Chicken will continue to absorb flour. The idea is to get a thick coating completely covering the chicken to seal in the juices when it’s fried. Heat oil to a depth of at least 1 ½ inches (4 cm) in a deep fryer or heavy frying pan. Heat to 350°F (180°C, gas mark 4). Add 4 pieces of chicken. Reduce heat to 300°F (150°C, gas mark 2). Fry for 5 minutes. Turn carefully to avoid breaking coating. Fry until done through, about 15 minutes depending on size of pieces. Reheat oil to 350°F (180°C, gas mark 4) and fry the remaining 4 pieces the same way. Serve hot or cold.
Yield:
8 servings
Nutritional Analysis
Each with:
88 g water; 247 calories (8% from fat, 21% from protein, 70% from carb); 13 g protein; 2 g total fat; 1 g saturated fat; 1 g monounsaturated fat; 1 g polyunsaturated fat; 43 g carb; 2 g fiber; 4 g sugar; 182 mg calcium; 3 mg iron;
91 mg sodium
; 458 mg potassium; 412 IU vitamin A; 3 mg vitamin C; 20 mg cholesterol
A slightly tangy, not overly hot version of this Indian classic. If you like hotter food, you can add more cayenne. You can also use other chicken parts—thighs just happened to be what we had handy.
1 cup (230 g) plain low-fat yogurt
½ teaspoon cardamom
½ teaspoon cumin
½ teaspoon turmeric
⅛
teaspoon cayenne pepper
1 teaspoon bay leaf, crushed
½ teaspoon garlic powder
¾ teaspoon ground ginger
¼ cup (40 g) minced onion
¼ cup (60 ml) lime juice
¼ teaspoon black pepper
1 teaspoon ground cinnamon
1 teaspoon coriander
8 chicken thighs
Combine yogurt with all other spices, mixing well. Prick chicken with a fork. In a plastic food bag or glass pan large enough to hold the chicken, cover the chicken with yogurt marinade, making sure all surfaces of the chicken are coated. Cover and refrigerate for a minimum of 3 hours, but overnight is best. Turn at least once while marinating. Grill over medium coals until done or place chicken in a greased roasting pan with marinade and cook at 375°F (190°C, gas mark 5) for 45 minutes to 1 hour or until chicken is tender.
Yield:
8 servings
Nutritional Analysis
Each with:
64 g water; 82 calories (24% from fat, 49% from protein, 28% from carb); 10 g protein; 2 g total fat; 1 g saturated fat; 1 g monounsaturated fat; 0 g polyunsaturated fat; 6 g carb; 1 g fiber; 3 g sugar; 75 mg calcium; 1 mg iron;
58 mg sodium
; 232 mg potassium; 70 IU vitamin A; 5 mg vitamin C; 36 mg cholesterol
I’ve always felt that one of the things I could do well was pick out recipes that my family and I would like. My daughter seems to have somehow learned this too. She was working on this one when we got home from work one night. The stir-frying and ingredients give it an Asian feel, although it doesn’t use the typical seasonings. It’s good over rice, and I would think it would go well with pasta too.
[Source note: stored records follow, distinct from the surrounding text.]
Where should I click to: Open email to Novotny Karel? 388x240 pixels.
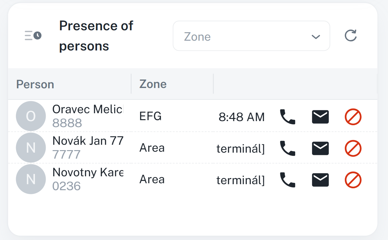click(x=320, y=180)
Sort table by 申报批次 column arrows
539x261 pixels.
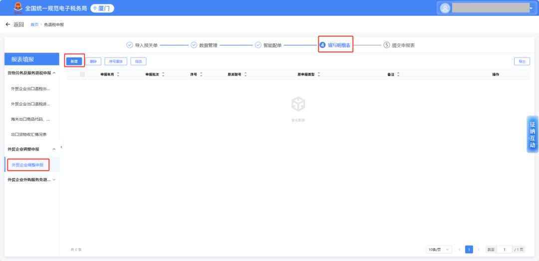[163, 75]
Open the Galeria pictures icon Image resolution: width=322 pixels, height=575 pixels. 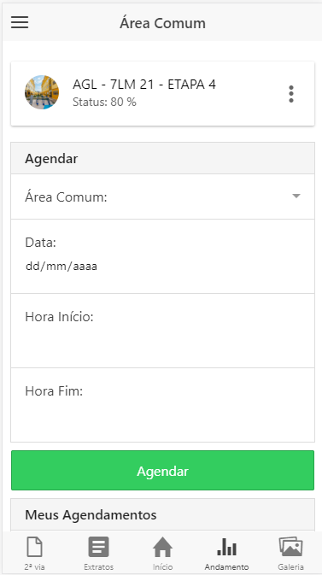291,547
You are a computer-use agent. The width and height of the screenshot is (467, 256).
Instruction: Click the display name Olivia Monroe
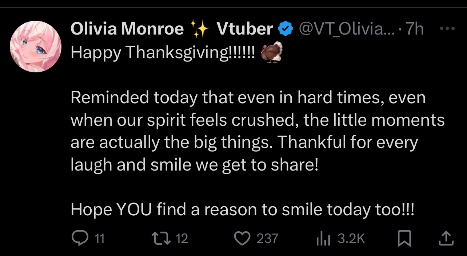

2 ½ tablespoons (35 ml) vegetable oil, divided
1 pound (455 g) sliced boneless chicken breast
1 egg
⅓
cup (43 g) cornstarch
2 onions, sliced
1 green bell pepper, sliced
6 ounces (170 g) snow peas
¼ cup (85 g) honey
2 tablespoons (16 g) sliced almonds
Heat 1 ½ (25 ml) tablespoons of the oil in a wok. Dip half the chicken in the egg and dust with cornstarch. Stir-fry until just cooked, 4 to 5 minutes. Remove and repeat with remaining chicken. Remove; add the rest of the oil to the wok. Stir-fry the onion until it begins to soften. Add the pepper and snow peas and stir-fry until crisp cooked, about 4 minutes. Add the honey and toss the vegetables in it until well coated. Add the chicken and toss until coated and heated through. Sprinkle the almonds over the top.